> Work instruction
The answer is the exact text of every line from the one that contains "Viewport: 1024px width, 674px height." to the final line of the entries below, with pictures left out.

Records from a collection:
+++

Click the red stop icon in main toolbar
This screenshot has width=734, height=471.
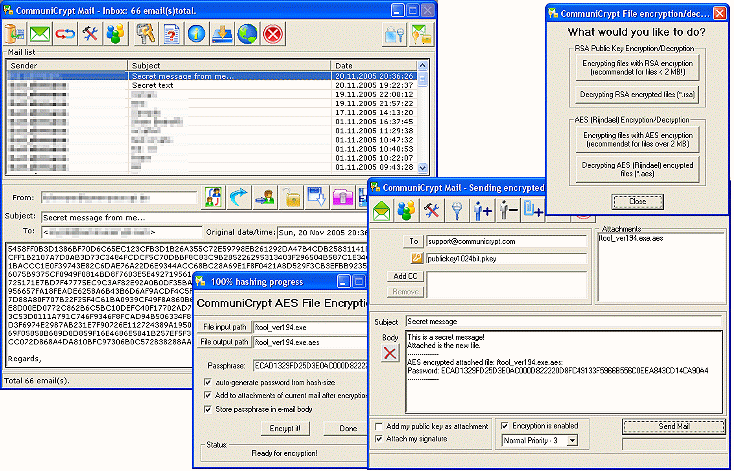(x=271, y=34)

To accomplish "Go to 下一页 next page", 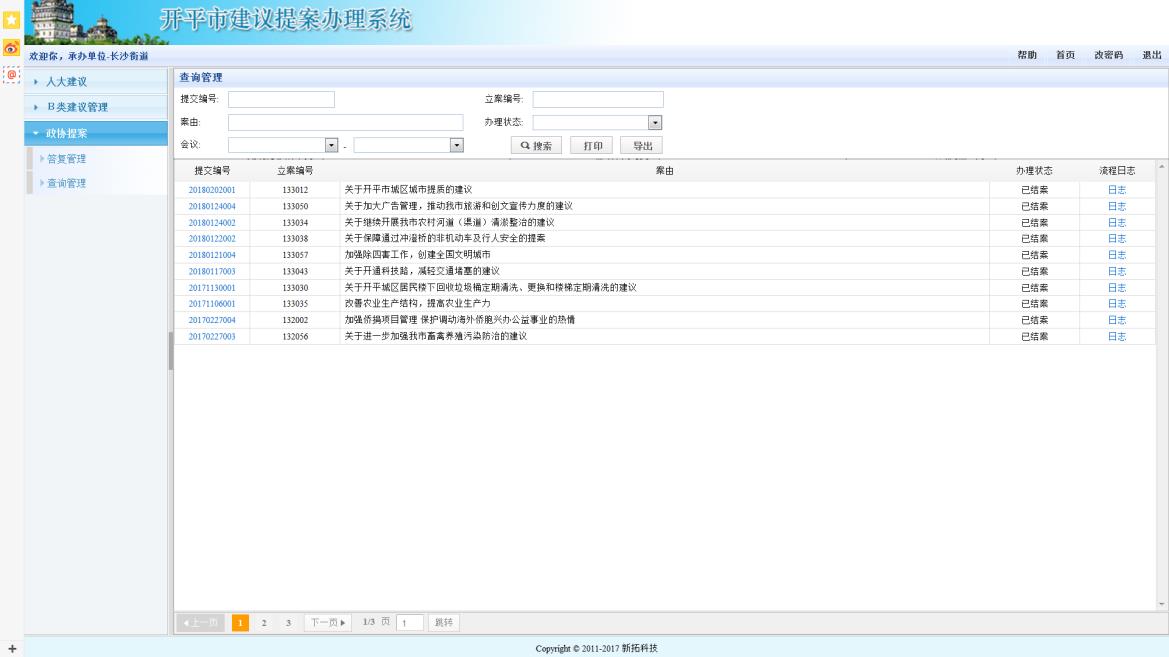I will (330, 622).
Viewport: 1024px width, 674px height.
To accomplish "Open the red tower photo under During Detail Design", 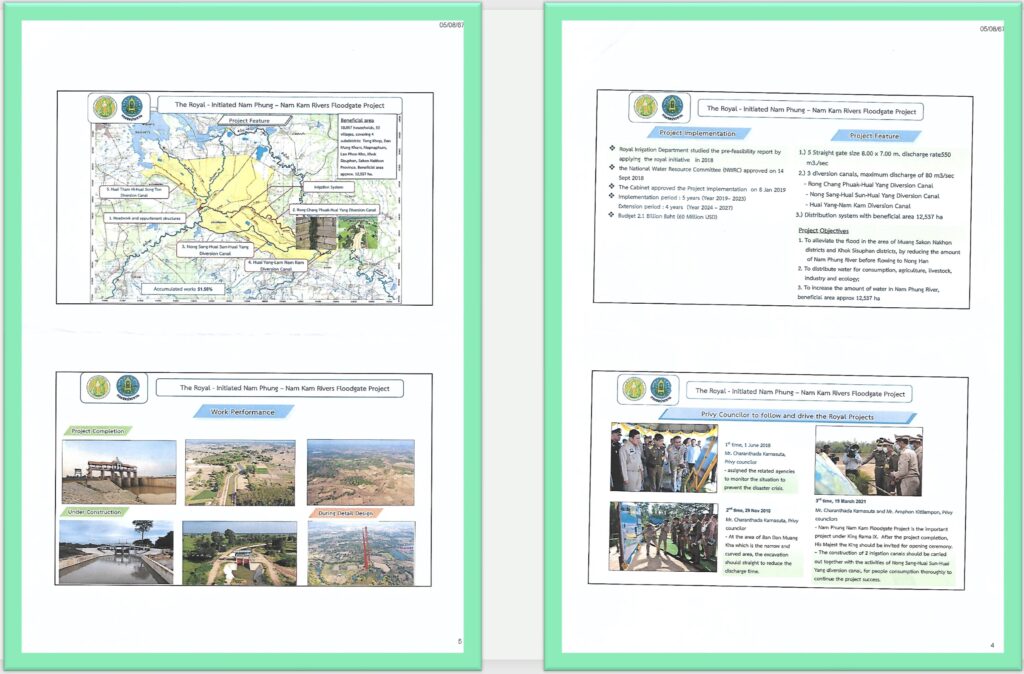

+++

> Written response
Viewport: 1024px width, 674px height.
To accomplish "Open the red tower photo under During Detail Design", 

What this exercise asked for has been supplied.